Given that I have:
- a list of words
- points/scores that indicates "simplicity" for each word
- the difficulty levels of each word:
E.g.
>>> words = ['apple', 'pear', 'car', 'man', 'average', 'older', 'values', 'coefficient', 'exponential']
>>> points = ['9999', '9231', '8231', '5123', '4712', '3242', '500', '10', '5']
>>> bins = [0, 0, 0, 0, 1, 1, 1, 2, 2]
Currently, the word list is ordered by the simplicity points
.
What if I want to model the simplicity as a "quadratic curve"?, i.e. from highest to a low point and then back to high, i.e. produce a word list that looks like this with the corresponding points:
['apple', 'pear', 'average', 'coefficient', 'exponential', 'older', 'values', 'apple', 'pear']

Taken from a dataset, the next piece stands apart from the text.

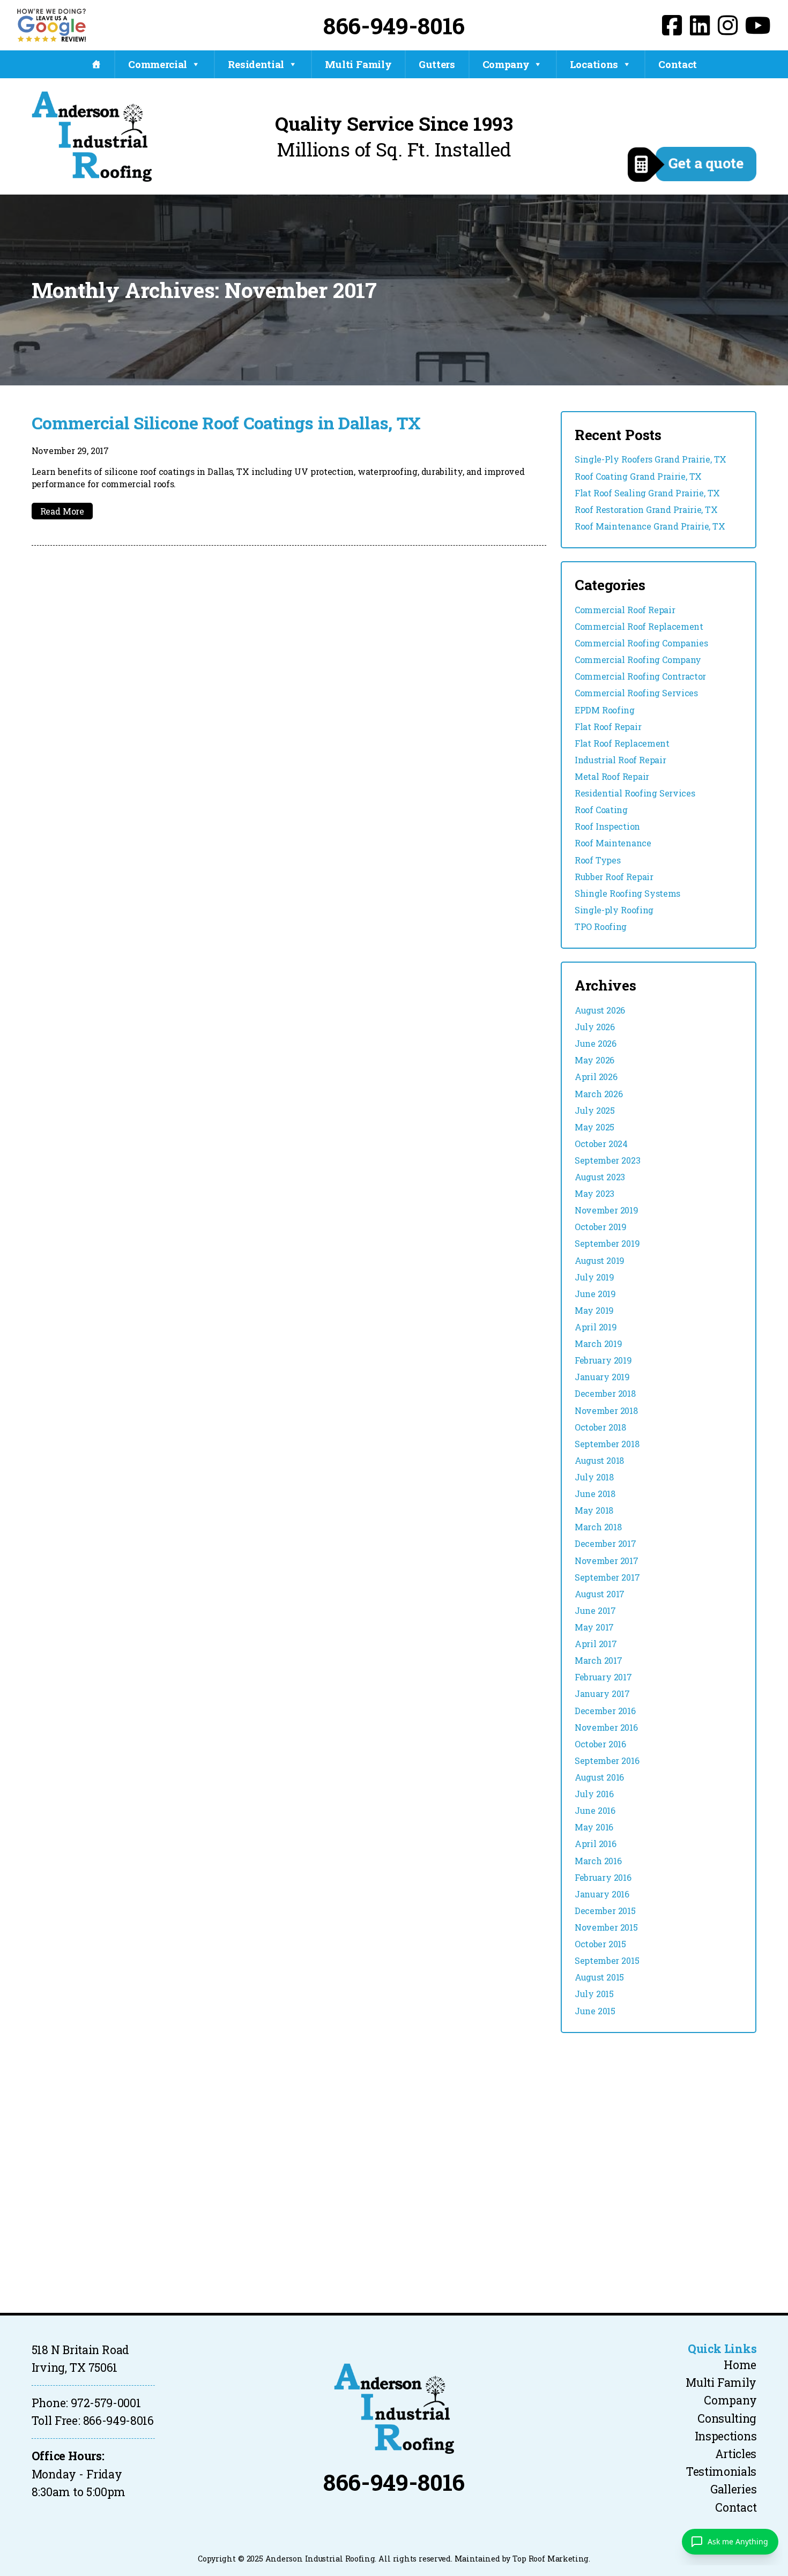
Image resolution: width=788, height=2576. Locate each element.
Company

I have tried this but it's painfully crazy:
>>> from collections import Counter
>>> Counter(bins)[0]
4
>>> num_easy, num_mid, num_hard = Counter(bins)[0], Counter(bins)[1], Counter(bins)[2]
>>> num_easy
4
>>> easy_words = words[:num_easy]
>>> mid_words = words[num_easy:num_easy+num_mid]
>>> hard_words = words[-num_hard:]
>>> easy_words, mid_words, hard_words
(['apple', 'pear', 'car', 'man'], ['average', 'older', 'values'], ['coefficient', 'exponential'])
>>> easy_1 = easy_words[:int(num_easy/2)]
>>> easy_2 = easy_words[len(easy_1):]
>>> mid_1 = mid_words[:int(num_mid/2)]
>>> mid_2 = mid_words[len(mid_1):]
>>> new_words = easy_1 + mid_1 + hard_words + mid_2 + easy_1
>>> new_words
['apple', 'pear', 'average', 'coefficient', 'exponential', 'older', 'values', 'apple', 'pear']
Imagine the no. of bins is >3 or maybe I want to "points" of the words to fit an sine-shape curve.
Note that this has not exactly an nlp
question nor it has anything to do with 'zipf' distribution and creating something to match or reorder the ranking of the word.
Imagine there's a list of integers you have an object (in this case a word) map to each integer and you want to reorder the list of object to fit a quadratic curve.